Trilogy
de Jon Fosse

critiqué par SpaceCadet, le 9 mars 2025
(Ici ou Là - - ans)


La note:  étoiles
Une histoire en trois temps
Publiées individuellement en français(1) les trois nouvelles qui ont été réunies dans ce recueil racontent le parcours d'un jeune couple de norvégiens. Au fil du récit, nous découvrons leurs origines familiales respectives, leur rencontre, leur relation et les difficultés auxquelles ils sont confrontés.

Leur histoire se décline donc en trois volets dont chacun, adoptant un angle particulier, se situe à une étape décisive de la vie des protagonistes.

Dans une ambiance trempée d'innocence, de poésie et d'incertitude le premier volet (Insomnie) nous introduit à Asle et Alida, futurs parents tous deux âgés de dix-sept ans.

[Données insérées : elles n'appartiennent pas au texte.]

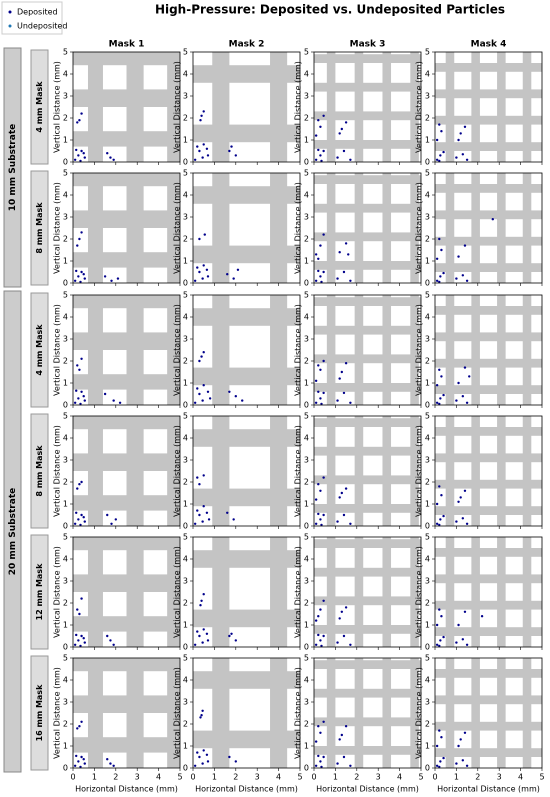 The image size is (550, 797). What do you see at coordinates (66, 162) in the screenshot?
I see `y-tick-label: 0` at bounding box center [66, 162].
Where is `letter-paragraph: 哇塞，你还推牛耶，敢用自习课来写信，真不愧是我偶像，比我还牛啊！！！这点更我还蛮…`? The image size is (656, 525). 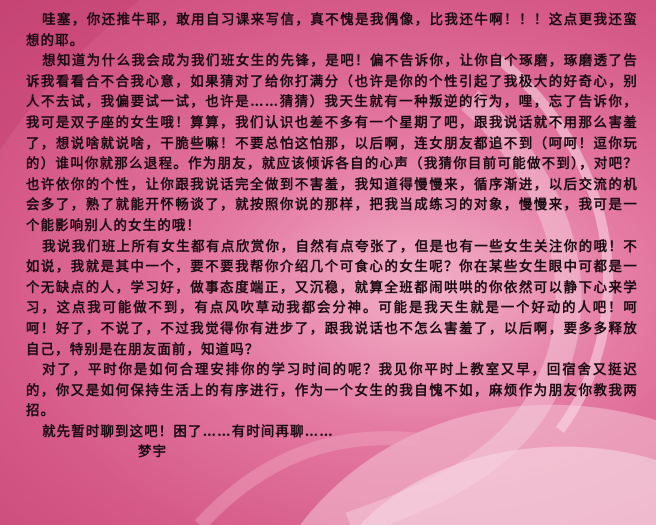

Fraîchement débarqués à Bjørgvin (Bergen), nous les retrouvons parcourant les rues de cette ville en quête d'une chambre à louer. Venus de la campagne et anticipant une vie meilleure dans ce nouvel environnement, les tourtereaux devront cependant composer avec, entre autres difficultés, la méfiance et les préjugés de la population locale.

Jusqu'alors sous-jacente, la tension devient palpable dès le début du second volet (Les rêves d'Olav) où nous suivons Asle (ici réincarné en 'Olav') alors que depuis Barmen où il vit avec sa compagne et leur nouveau-né, il marche en direction de Bjørgvin où il compte acheter les alliances qui scelleront leur union. En route, il est bientôt talonné par un homme qui semble apparu de nulle part et dont l'apparence étrange et le comportement menaçant signent le début d'un épisode cauchemardesque.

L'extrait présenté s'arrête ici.